__REQUIRED ACTIONS__.
A) In the news article about Croatian war criminals entering Canada, why did Canada impose a visa requirement on Croatian citizens in 1996?
B) Continue the news article about Croatian war criminals entering Canada from the point where it stops.

__PAGE EXCERPT__.
════

# Croatian war criminals may be entering Canada



## the 48th regulator (16 Jul 2009)

http://www.ctv.ca/servlet/ArticleNews/story/CTVNews/20090716/croatia_visa_090716/20090716?hub=Canada

*Croatian war criminals may be entering Canada
*
Updated Thu. Jul. 16 2009 7:11 AM ET

The Canadian Press

OTTAWA -- Border officials warned earlier this year that Canada would have to be on guard for war criminals trying to get into the country, after the Conservative government ended visa requirements for Croatian citizens.

The government in March lifted the contentious visa requirement after heavy lobbying by the Croatian government and Croatian-Canadian community.

It is feeling similar pressure from Mexico and the Czech Republic for suddenly slapping visas on their citizens this week, in response to the large volume of refugee claims from those countries.

In the case of Croatia, a visa requirement was applied in 1996 to counter the threat of war criminals coming to Canada after the breakup of the former Yugoslavia.

An internal intelligence report, prepared for the Canada Border Services Agency shortly after the visa requirement was ended, notes that Croatia passed an amnesty law in 1996 affecting approximately 14,000 people who had been involved in armed aggression and conflict.

════

__INFORMATION GIVEN__.
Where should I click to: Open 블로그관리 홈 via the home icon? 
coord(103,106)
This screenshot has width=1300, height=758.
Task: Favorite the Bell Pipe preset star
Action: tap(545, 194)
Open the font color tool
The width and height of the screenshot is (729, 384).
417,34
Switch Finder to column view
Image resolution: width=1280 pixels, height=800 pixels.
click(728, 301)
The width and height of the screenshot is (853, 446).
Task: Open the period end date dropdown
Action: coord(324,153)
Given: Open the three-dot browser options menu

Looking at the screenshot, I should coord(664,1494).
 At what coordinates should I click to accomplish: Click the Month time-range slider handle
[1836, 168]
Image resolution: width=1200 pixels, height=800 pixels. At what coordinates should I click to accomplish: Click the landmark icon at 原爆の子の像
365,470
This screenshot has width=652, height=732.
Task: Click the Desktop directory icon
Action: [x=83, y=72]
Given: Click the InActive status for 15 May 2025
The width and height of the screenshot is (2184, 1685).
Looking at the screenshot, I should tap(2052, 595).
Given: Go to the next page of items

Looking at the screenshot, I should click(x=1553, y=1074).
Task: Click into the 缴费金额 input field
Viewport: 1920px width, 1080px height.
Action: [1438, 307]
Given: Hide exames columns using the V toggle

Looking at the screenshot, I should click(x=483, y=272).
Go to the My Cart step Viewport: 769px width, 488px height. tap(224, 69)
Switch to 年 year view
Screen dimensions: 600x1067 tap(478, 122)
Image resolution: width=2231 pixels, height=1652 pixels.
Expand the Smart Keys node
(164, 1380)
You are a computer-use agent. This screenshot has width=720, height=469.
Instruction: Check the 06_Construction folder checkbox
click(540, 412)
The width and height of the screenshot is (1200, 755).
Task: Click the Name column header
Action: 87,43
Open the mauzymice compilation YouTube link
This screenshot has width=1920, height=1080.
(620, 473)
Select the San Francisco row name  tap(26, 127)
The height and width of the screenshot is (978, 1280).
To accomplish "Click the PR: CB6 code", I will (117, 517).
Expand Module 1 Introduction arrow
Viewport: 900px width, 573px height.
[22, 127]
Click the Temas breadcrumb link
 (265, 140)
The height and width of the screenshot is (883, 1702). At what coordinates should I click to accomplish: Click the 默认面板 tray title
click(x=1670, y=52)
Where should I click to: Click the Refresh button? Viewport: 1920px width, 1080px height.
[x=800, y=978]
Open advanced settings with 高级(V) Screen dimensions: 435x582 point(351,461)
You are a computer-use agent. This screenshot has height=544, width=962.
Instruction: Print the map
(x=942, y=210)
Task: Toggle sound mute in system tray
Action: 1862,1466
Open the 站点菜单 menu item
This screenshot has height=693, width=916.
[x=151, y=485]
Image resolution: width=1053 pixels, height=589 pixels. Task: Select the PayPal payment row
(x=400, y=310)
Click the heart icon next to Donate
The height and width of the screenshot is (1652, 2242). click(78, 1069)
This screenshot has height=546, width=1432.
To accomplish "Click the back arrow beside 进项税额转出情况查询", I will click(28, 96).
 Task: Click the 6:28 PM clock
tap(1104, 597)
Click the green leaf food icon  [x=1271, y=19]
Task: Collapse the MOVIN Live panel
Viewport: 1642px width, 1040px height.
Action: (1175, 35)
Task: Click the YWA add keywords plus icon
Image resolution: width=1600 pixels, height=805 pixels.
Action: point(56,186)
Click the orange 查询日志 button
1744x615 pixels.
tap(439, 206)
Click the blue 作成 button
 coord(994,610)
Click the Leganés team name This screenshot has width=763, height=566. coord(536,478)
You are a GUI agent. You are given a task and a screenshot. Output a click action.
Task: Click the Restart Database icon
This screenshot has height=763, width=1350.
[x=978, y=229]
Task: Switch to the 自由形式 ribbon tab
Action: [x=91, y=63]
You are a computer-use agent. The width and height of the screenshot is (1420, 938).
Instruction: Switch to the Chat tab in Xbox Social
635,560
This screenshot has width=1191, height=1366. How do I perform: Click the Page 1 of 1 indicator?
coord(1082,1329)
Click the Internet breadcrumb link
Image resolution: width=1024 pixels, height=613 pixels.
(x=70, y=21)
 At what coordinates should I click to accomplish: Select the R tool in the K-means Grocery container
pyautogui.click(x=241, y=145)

════

__TASK-BY-TASK RESULTS__.
A) Canada imposed the visa requirement in 1996 to counter the threat of war criminals coming to the country after the breakup of the former Yugoslavia.

B)
"Notwithstanding this law, there will still be a need to screen Croatian arrivals at ports of entry to determine whether individuals are inadmissible for having committed or being complicit in war crimes or crimes against humanity," says the report.

The document, dated April this year, was released to The Canadian Press under the Access to Information Act.

Those concerns were echoed in the changes to immigration regulations published in March.

"The exemption may ... result in increased costs to the government of Canada if suspected Croatian war criminals travel to Canada and must subsequently be prosecuted and-or removed."

When Croatia moved to break away from the former Republic of Yugoslavia in 1991, ethnic tensions exploded between the Croat majority and the Serb minority. A war of independence ensued, with Serbs taking over about a quarter of the Croatian territory.

That territory was won back by the Croatian military in 1995. War crimes associated with ethnic cleansing were committed by both sides during that time.

The UN's International Criminal Tribunal for the Former Yugoslavia has been prosecuting cases of alleged top war criminals. It is still looking for fugitive Goran Hazdic, political leader of the Serb entity in Croatia during the mid-1990s.

The tribunal complained last year that the Croatian government had been stonewalling requests for documents on another key case before the court, involving Croatian army generals.

Amnesty International noted in its 2009 report that "there was a continuing failure to investigate war crimes committed by the Croatian army and police force" within Croatia.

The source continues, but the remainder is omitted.